« Les A.A., le meilleur remède »
in 'L'Avenir", 7 mars 2013 (Belgique)
Quand on téléphone à la permanence des Alcooliques Anonymes (A.A.), on peut tomber sur Michel, Patricia, Maria…. Aujourd’hui, la voix qui décroche est celle de Kitty, à l’approche de la soixantaine.
Elle raconte son témoignage, le chemin qu’elle a parcouru. Elle veut montrer que si elle y est arrivée, les autres peuvent aussi le faire. Et, elle est fière de le dire : déjà 5 ans et demi d’abstinence !
Pour Kitty, ce qui l’a sauvée de ce «poison», qu’est l’alcool, ce sont les A.A. Trois réunions et beaucoup de soutien par la suite, ont réussi à la sortir de cette prison. Une prison dans laquelle elle était enfermée depuis une dizaine d’années. «J’ai été violentée par mon ex-mari et au lieu de le quitter avec mes enfants, j’ai sombré dans l’alcool.»
Kitty a suivi plusieurs cures et un traitement médicamenteux. Cela n’a pas eu l’effet espéré et elle s’est dirigée vers les A.A. «Dès la première réunion, je me suis sentie mieux, j’ai été aidée et comprise tout de suite. C’est devenu ma seconde famille.»
Un jour, elle a vidé dans l’évier la bouteille d’alcool qui restait chez elle. «À ce moment-là, j’ai eu la volonté, la force d’arrêter et depuis, je n’ai plus bu une goutte d’alcool».
La peur de replonger? «Non, pas la peur, je ne vis pas avec une phobie journalière pour savoir si je vais boire un verre aujourd’hui ou non.
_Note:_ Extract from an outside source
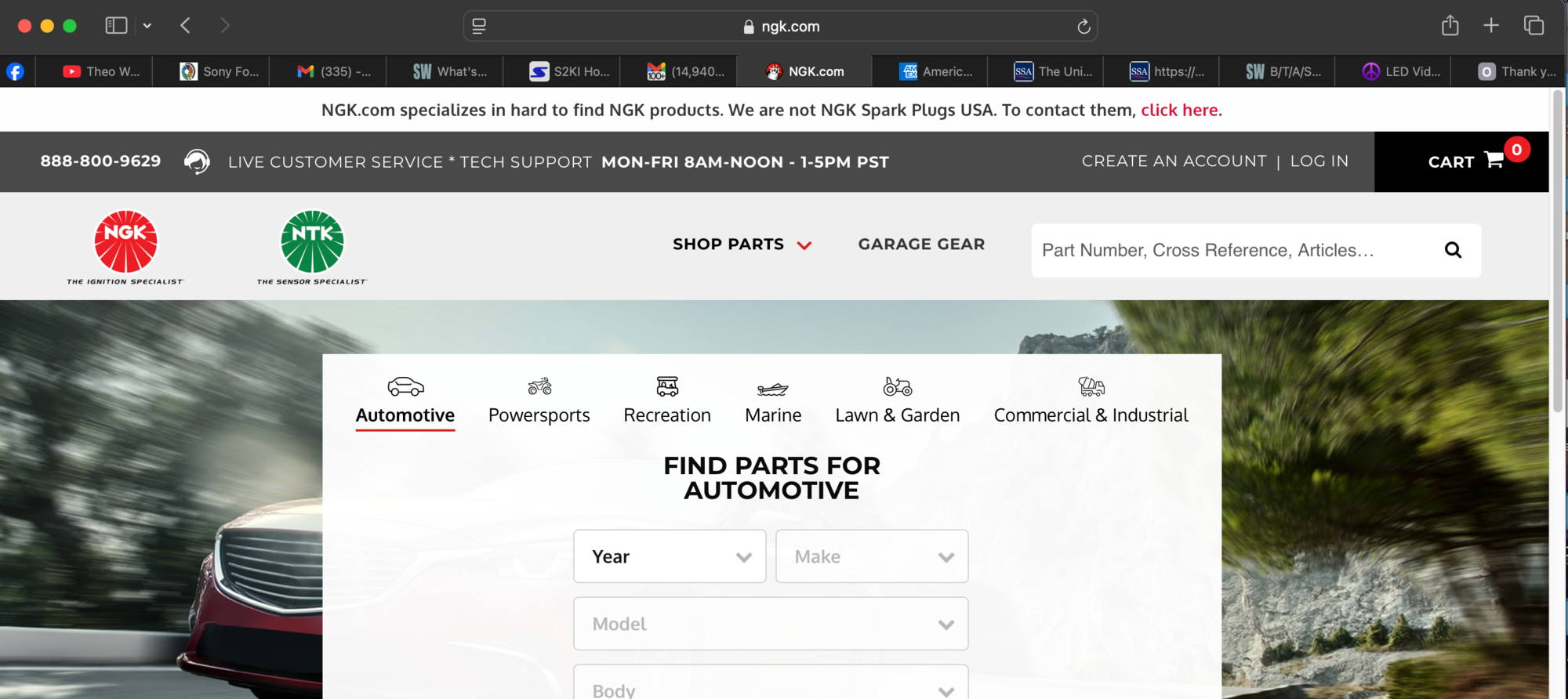Click the Safari page reload icon
The image size is (1568, 699).
[1083, 27]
Mais je suis consciente que je peux replonger, le risque est toujours à notre porte.»
Il est vrai que dès que la personne fait un pas dans la rue, dans un magasin, elle ne peut passer à côté de la tentation. Le matin, elle médite et demande « à la puissance supérieure » de prendre soin d’elle et de lui donner la force de l’abstinence pour les 24 prochaines heures. «Chez les A.A., on vit une journée à la fois car on ne peut pas se dire le matin qu’on ne va pas replonger.»
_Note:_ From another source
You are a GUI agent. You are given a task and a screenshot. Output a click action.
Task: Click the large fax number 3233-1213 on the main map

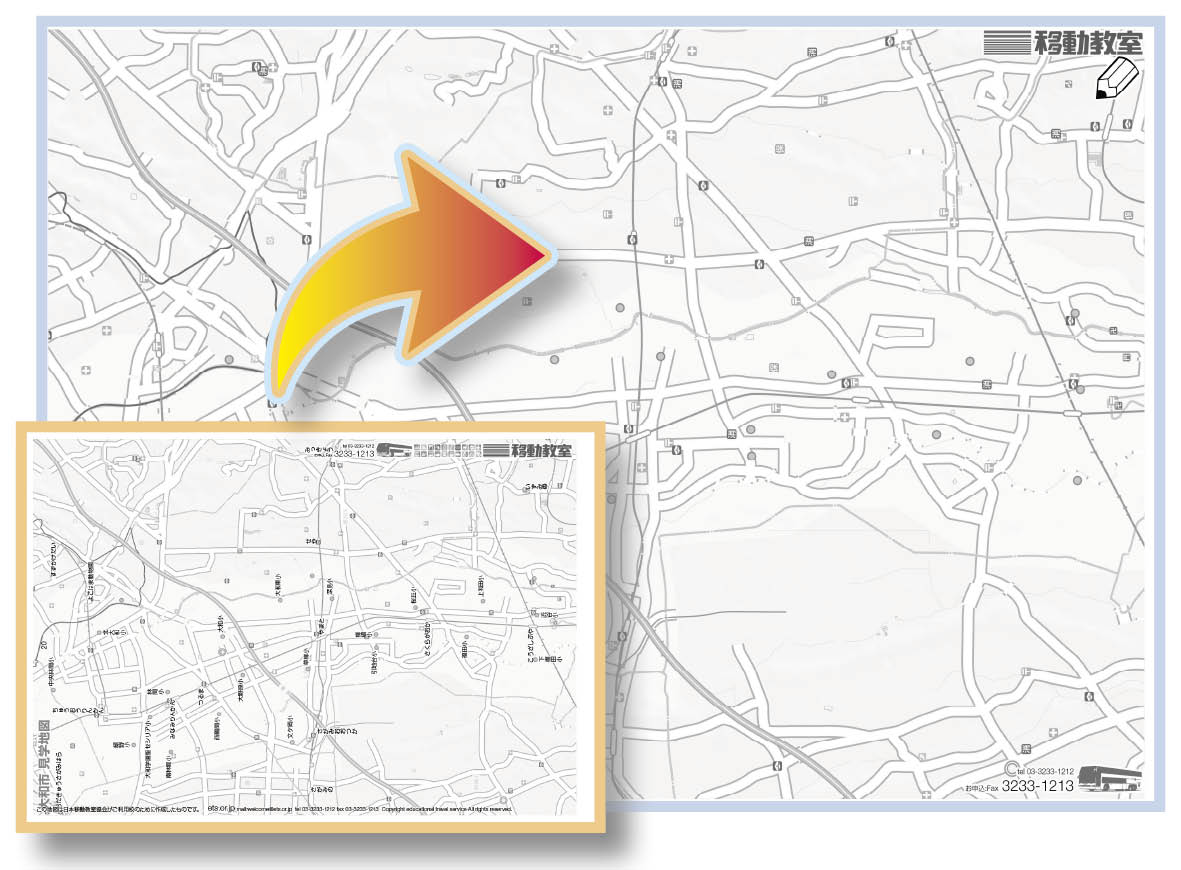click(x=1037, y=786)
Le soutien est un des mots clé aux A.A., que ce soit lors des réunions ou des contacts réguliers. «J’ai un parrain, qui a vécu la même situation, qui me suit de très près. Sa présence est importante et lorsque j’ai un “ flash ” (une envie), je le contacte et il est là pour me remettre dans le droit chemin».
Aujourd’hui, le credo de Kitty est le suivant : «La vie vaut la peine d’être vécue et ce serait moche de la bousiller à cause de l’alcool». Et l’alcool? «Je ne voudrais plus y toucher, cela me dégoûte!»